It must be difficult for a teen sensation to bridge herself from her own self-inflicted goody two-shoes labeling to a modern, respectable artist.
Debbie Gibson is an artist, having penned nearly all of her songs and produced a good amount as well.
Body, Mind, Soul is not the tragedy that Tiffany's New Inside turned out to be, but it surely did not benefit her floundering career.
She seeks writing help from Sturken and Rogers, who brought Donny Osmond some of his better late-'80s material.
Her collaborations with them (aside from "Love or Money") are gnawing and incessant, and instead of striving for class, she turns in the direction of a female neo-New Kids on the Block.
To Gibson's credit, the best songs are those written wholly by her.
"Little Birdie" is an indicator of where her career would eventually lead (Broadway) and is light and charming.
"When I Say No" is a finely tuned pop surface carrying the message that unwanted sexual persuasion is intolerable.
An even bolder message follows on "Kisses for One," which not so subtly speaks against the danger of AIDS.

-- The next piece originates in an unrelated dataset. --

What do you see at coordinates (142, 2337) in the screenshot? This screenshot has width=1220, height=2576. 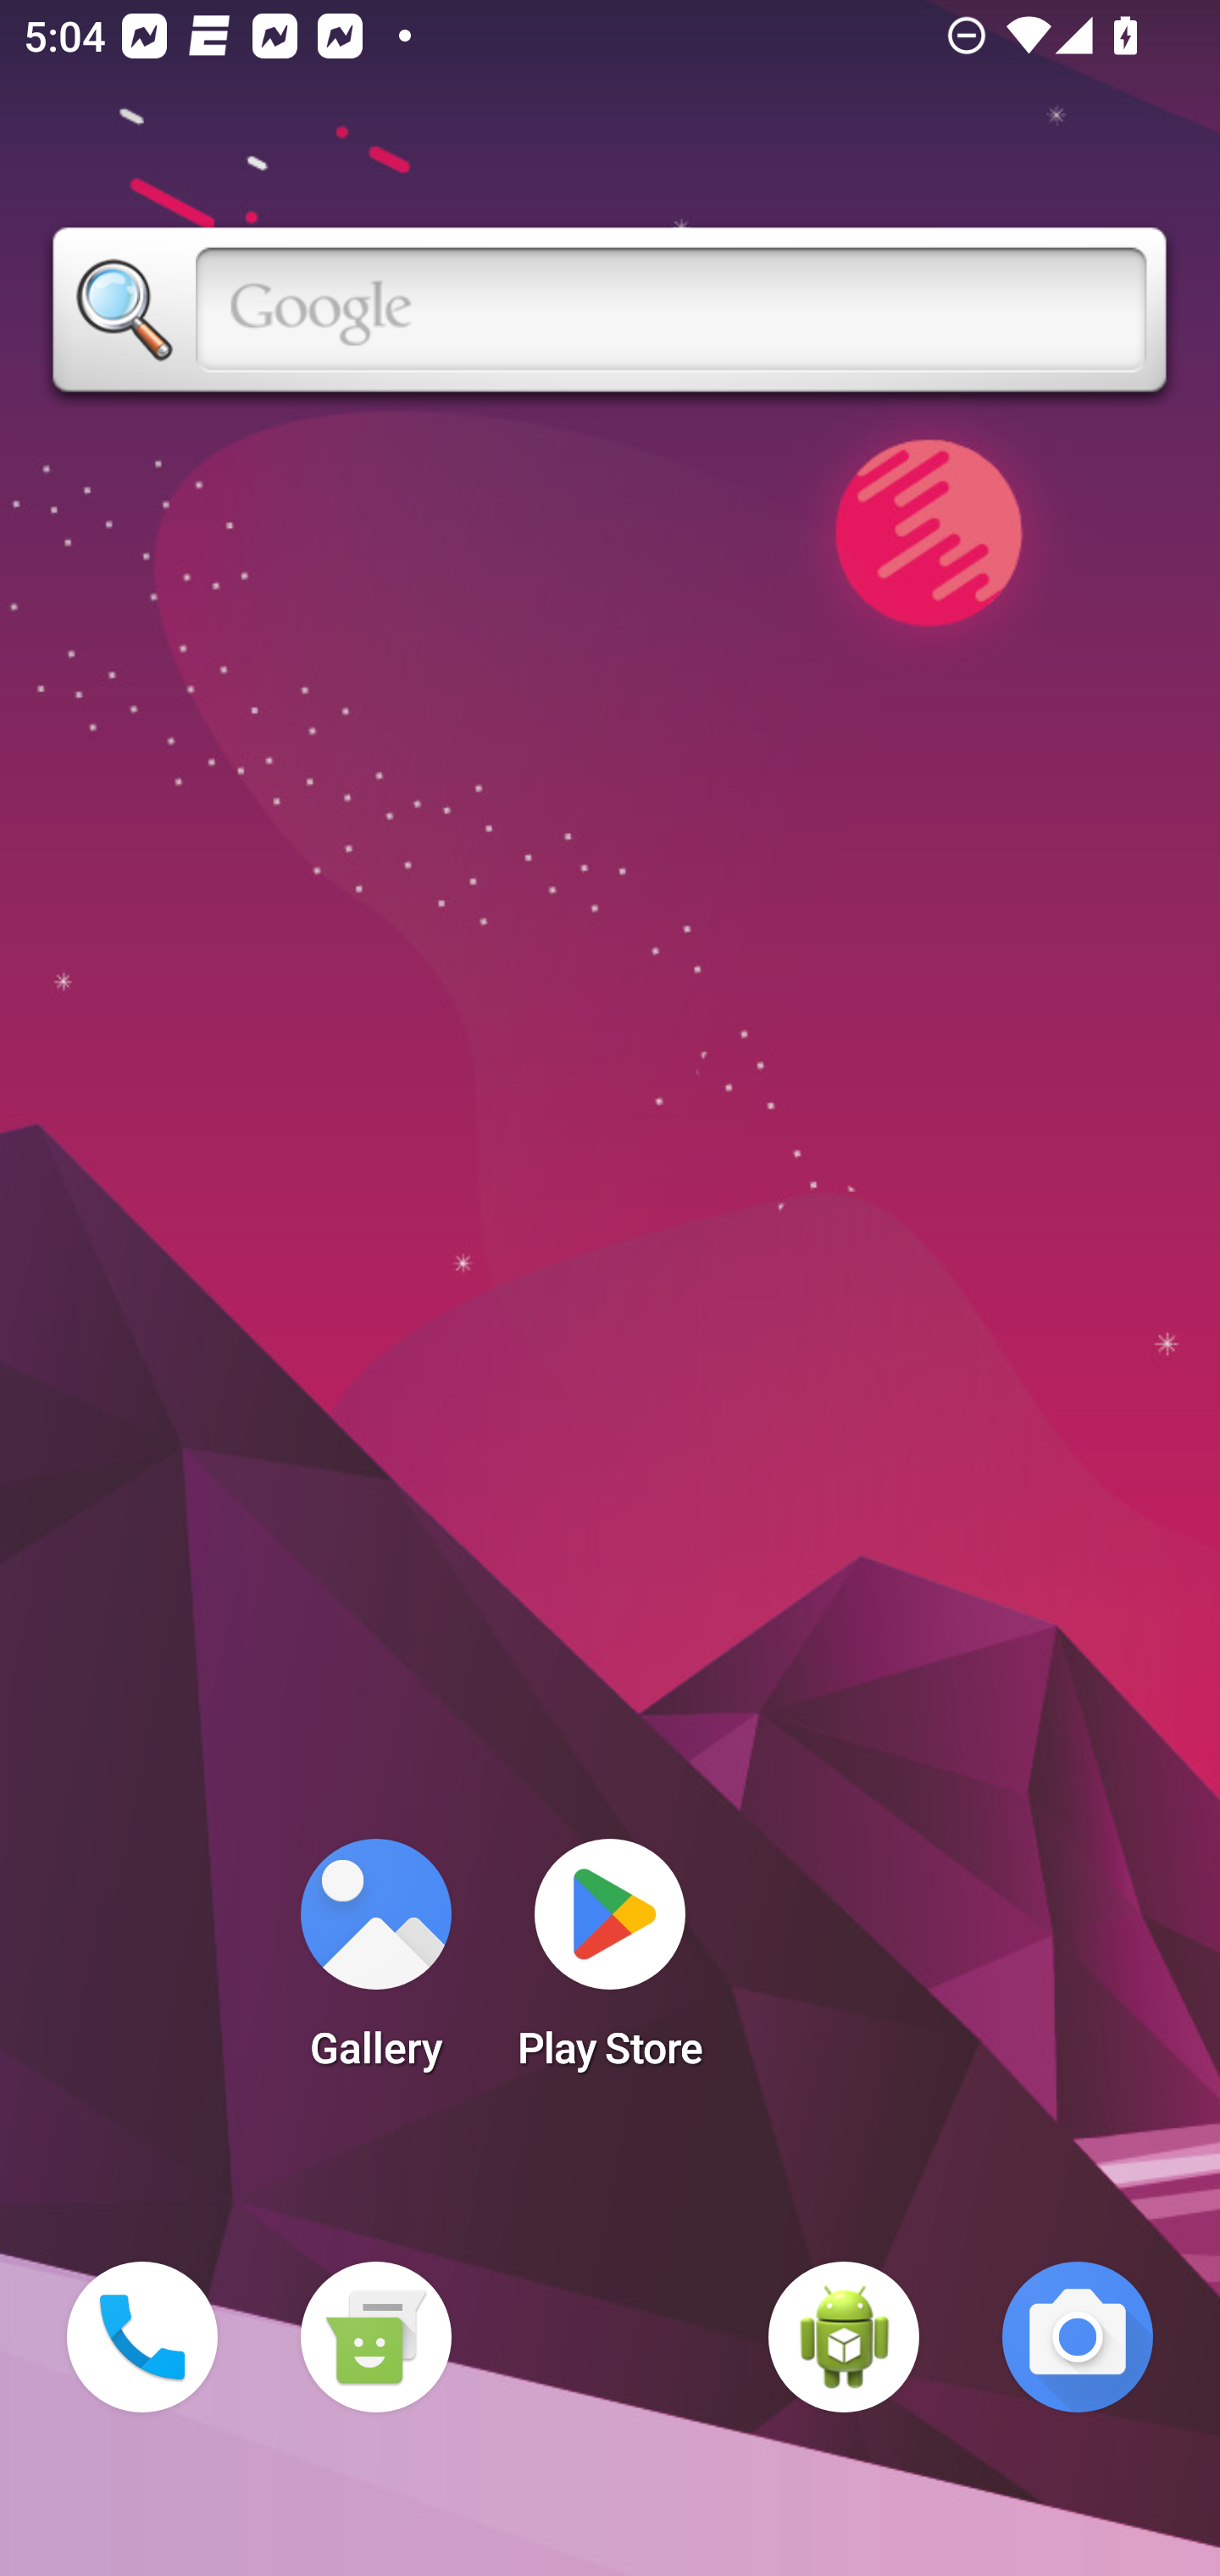 I see `Phone` at bounding box center [142, 2337].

Her lyrics begin with a liberal viewpoint, "living in a world where love is deadly," and end up answering that verse with "chances are the love was not love at all," hinting that the true "cure" is not something that we need a scientist to come up with, it is much simpler: commitment between two people.
In yearning for a new direction, it is clear that Debbie has taken a few missteps, mistaking fad for maturity.
One of the least accessible tunes from the album was the song chosen as the first single, "Losin Myself," in which she portrays a stripper.
"Debbie does R&B" to the tune of a flavorless but provocatively coated ballad.
It is something Debbie should not do at all.